The main field of chiroptical spectroscopy is the investigation of the steric structure of biopolymers such as proteins and nucleic acids. Circular dichroism (CD) is a phenomenon that results when chromophores in an asymmetrical environment interact with polarized light. In proteins the major optically active groups are the amide bonds of the peptide backbone. The far-UV CD is generally reflective of the backbone conformation and different secondary structures in polypeptides and proteins give characteristic far-UV CD spectra. CD is a simple and quick method, its time-scale is below the femtosecond region. Due to the low time-scale, any CD spectrum can be resolved into the component spectra of the main conformer types (α-helix, β-sheet, random, etc.). This method can also be successfully combined with other vibrational spectroscopic methods of similar time-scale [Fourier transform infrared (FTIR), Raman, vibrational circular dichroism].

Recently several studies have been performed in national and international cooperations, the most important are the following:

• Aggregation of Aβ(1-42) amyloid peptide in the presence of short peptides. One of the most characteristic pathological markers of Alzheimer’s disease is the accumulation of the neurotoxic amyloid polypeptide consisting of 42 amino acids. The aggregation of this peptide – which induces neuronal apoptosis - is preceded by changes in the secondary and tertiary structures, which can be followed by CD spectroscopy. With the aid of combined CD and FTIR spectroscopies the effect of different small peptides on the aggregation profile of Aβ(1-42) is studied.

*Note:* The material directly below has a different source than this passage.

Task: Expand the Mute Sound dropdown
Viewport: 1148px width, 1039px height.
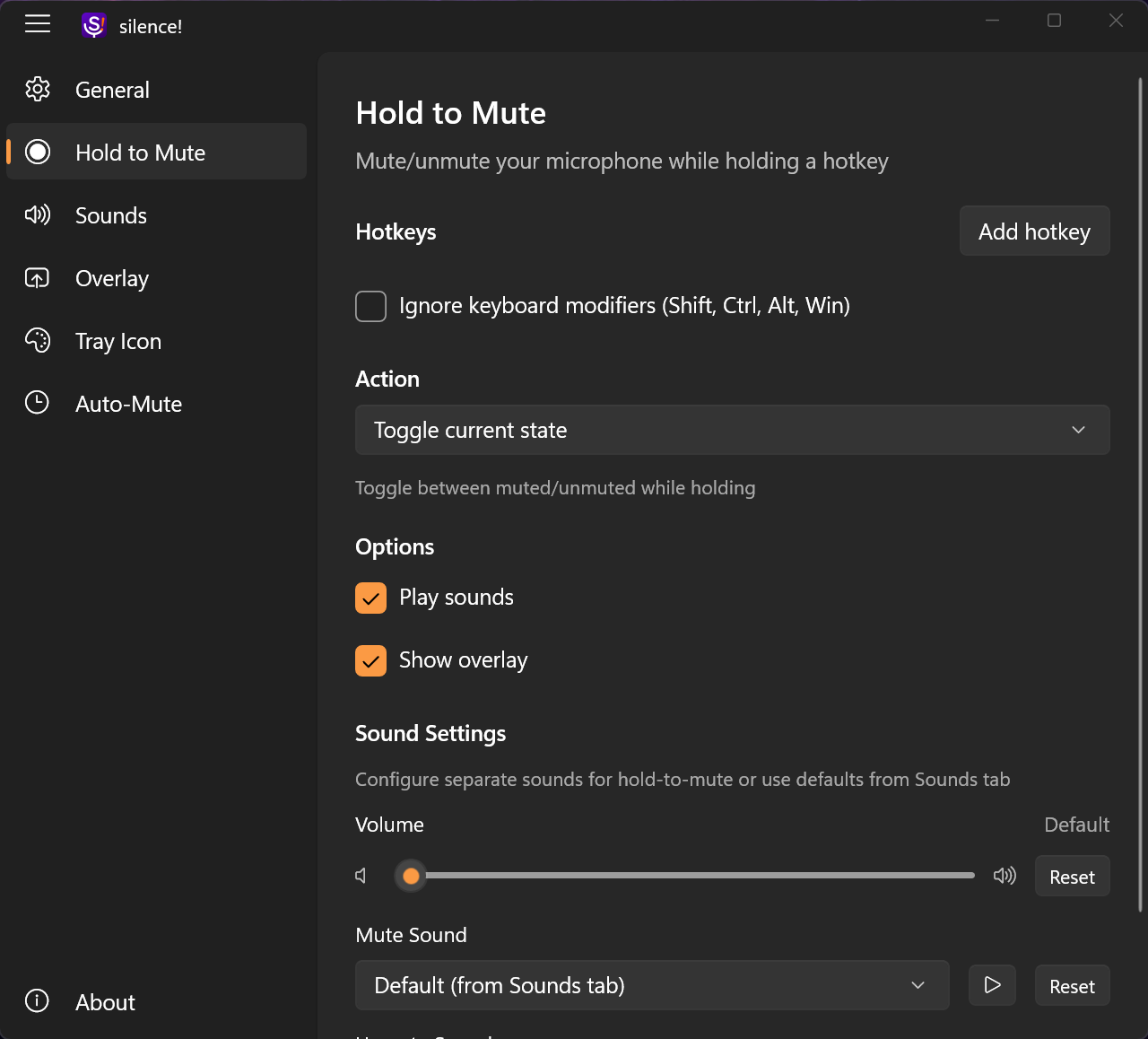Action: [x=652, y=985]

• Complex-formation between antisense oligonucleotides (AON) and cell-penetrating peptides (CPP). The application of AONs modulating gene expression is a promising approach in medicinal therapeutics. The method is based on the delivery of AON into the cells by peptides capable of translocation through the cell membrane. The major limitation of the technique is the low efficiency of membrane translocation and targeting. Hence, the main purpose of our work in this field is screening for CPPs which are highly effective in membrane translocation and targeting. Complex formation between CPP and AON can be followed by CD, FTIR spectroscopies and atomic force microscopy and the CPP/AON molar ratio optimal for cell penetration also can be estimated.

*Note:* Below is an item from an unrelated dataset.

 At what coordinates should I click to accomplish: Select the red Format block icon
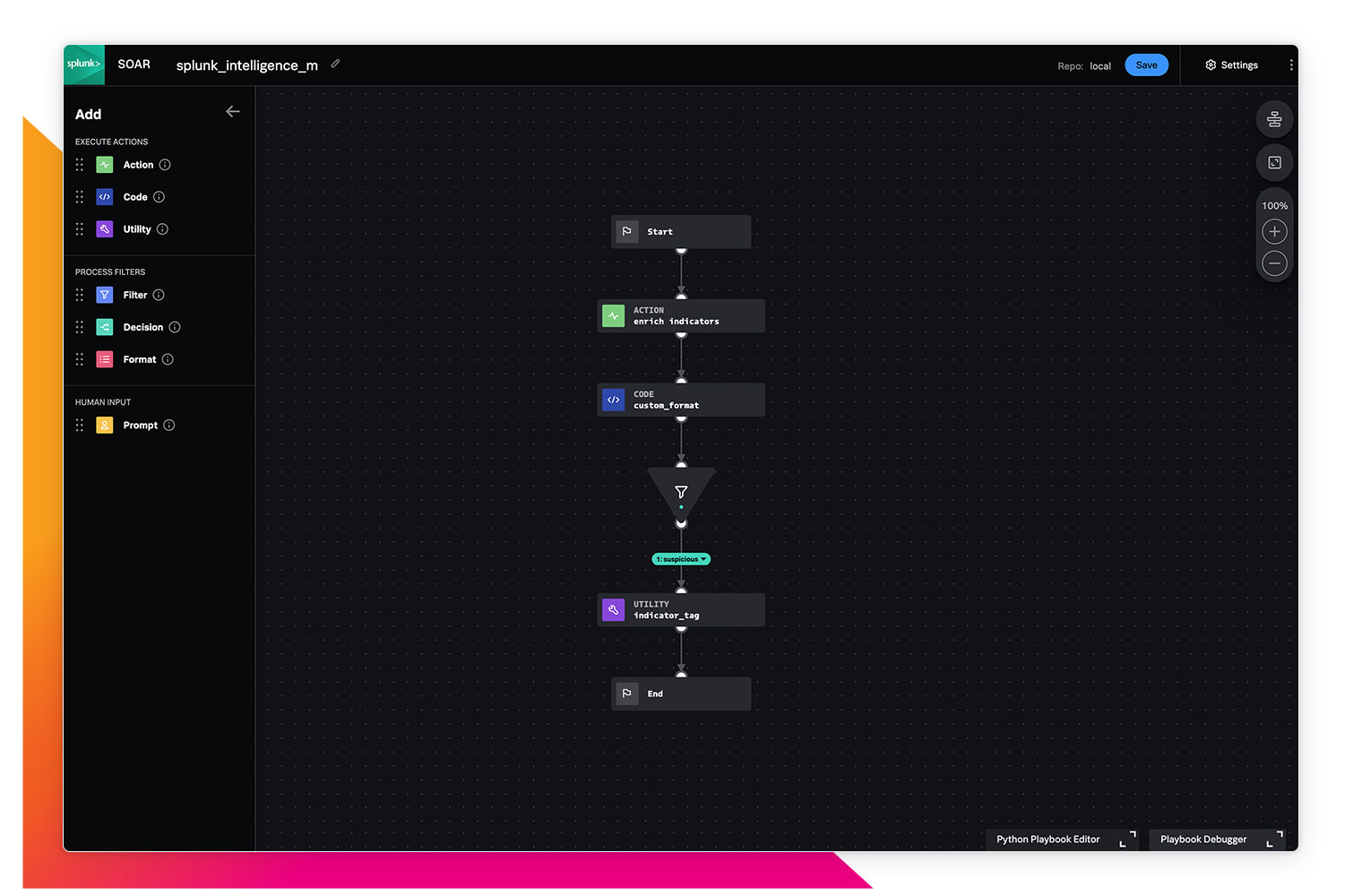(x=105, y=359)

• Secondary and tertiary structures of different hydrophilic enzymes. There is growing interest in the use of enzymes in aqueous organic solutions. As compared with other catalysts, enzymes are stereoselective. Non-aqueous enzymology is of particular relevance when the desired reactants are poorly soluble in aqueous solution and when the reversal of a hydrolytic reaction is desired. The enzymes are able to catalyze reactions in organic solvents at low water content; however, they are less stable than in water. There is a direct relationship between the stability and the conformation of enzymes. Therefore we investigate the effect of organic solvents and stabilizers on the secondary and tertiary structures of various enzymes such as trypsin, chymotrypsin, papain, pepsin, etc.